If we’re gonna start somewhere when it comes to memory safety, I assume fixing adobe acrobat would have a better ROI.


I wonder whether we'll ever get to a point where the kernel, the drivers and the userland software are all written in memory safe languages, possibly with other safe mechanisms and abstractions thrown in; yet to have it become mainstream and as popular as Linux is now.

Might take decades of work though and probably nobody cares enough for something like that.


Android has been replacing a lot of core components with Rust and other memory safe languages. The Asahi team built a GPU driver in Rust recently. Seems like things are moving in the right direction.


Is Rust memory safe if you have to use unsafe everywhere, like in the kernel?


Android makes frequent use of unsafe but in their blog post they claim an unsafe rust line has never caused a memory issue.

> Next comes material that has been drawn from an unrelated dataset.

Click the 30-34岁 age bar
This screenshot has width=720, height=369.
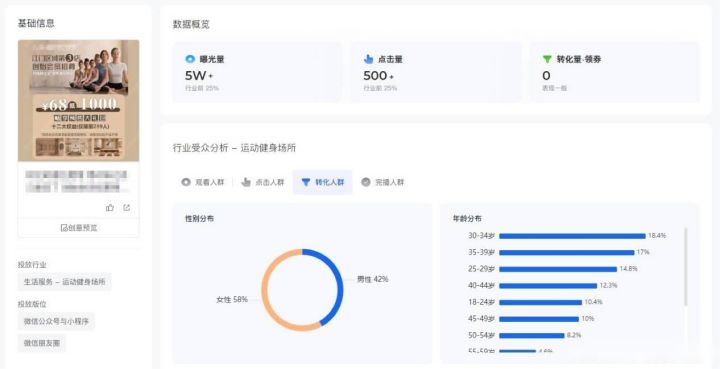572,236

Because they are such a small and focused selection of the code, full scrutiny can be used for any unsafe lines.


Google has actually audited using cargo-vet every crate that chromiumos and fucshia depend on that have unsafe in it. They also have some additional rules related to cryptographic algorithms. I'm pretty surprised they haven't done the same for rust usage in android. https://github.com/google/rust-crate-audits


Kernels and device drivers have to read and write from hardware registers. Doing so is fundamentally "unsafe", by Rust's definition. Hardware is a big bag of external state which can often be mutated external to any software running on the CPU. It's a device driver's job to abstract away this unsafe interface and (ideally) try to present a safe one.

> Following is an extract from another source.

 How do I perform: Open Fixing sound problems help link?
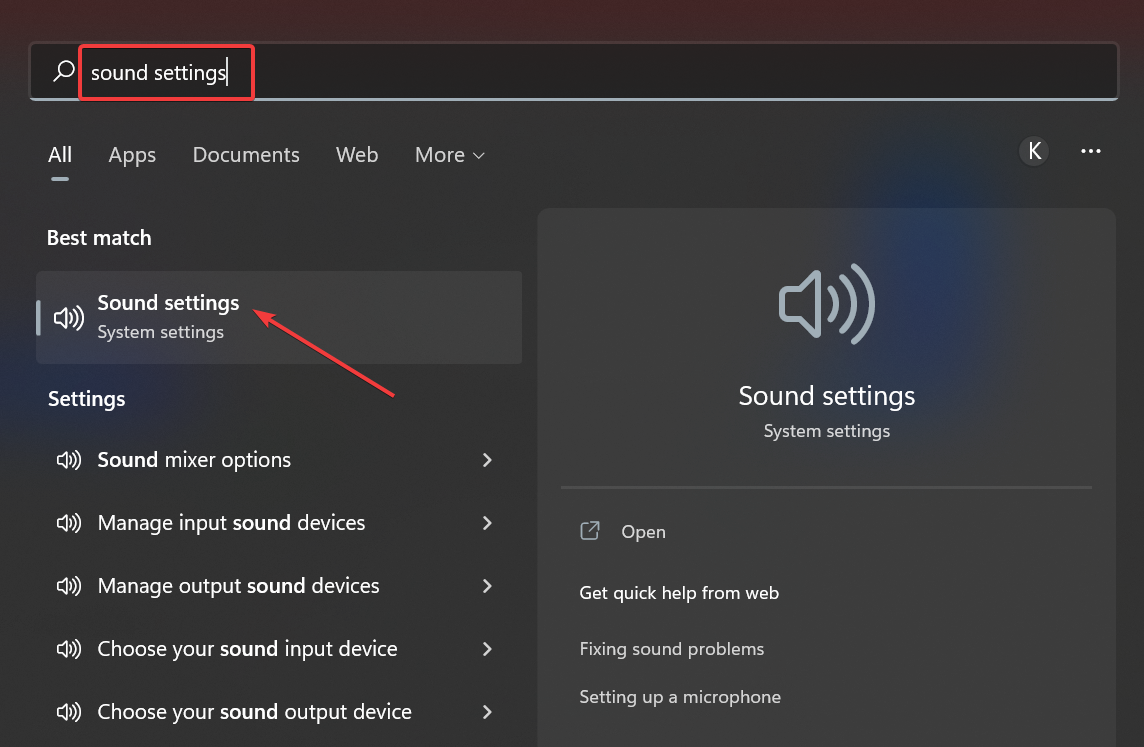[x=671, y=649]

That's not to say there aren't benefits to using languages other than C for this stuff. But a Rust kernel will necessarily rely on `unsafe` blocks to do its job.


I feel that a sort of universal sandboxing is more likely


All software handling untrusted input should be sandboxed really. Even if curl was written in a language that prioritises memory safety, there would still be plenty of opportunity for harmful, exploitable bugs to be introduced.


This is correct (assuming the same facetiousness as the gp comment), and even extends to algorithmic oversights and hardware errors. Your threads not stepping on each other's toes and your memory boundaries being automatically checked doesn't make you invulnerable.

Please do explain the negative reception.


We shall see what the issue is next week.


Sandbox escape because the C sandbox was written in C?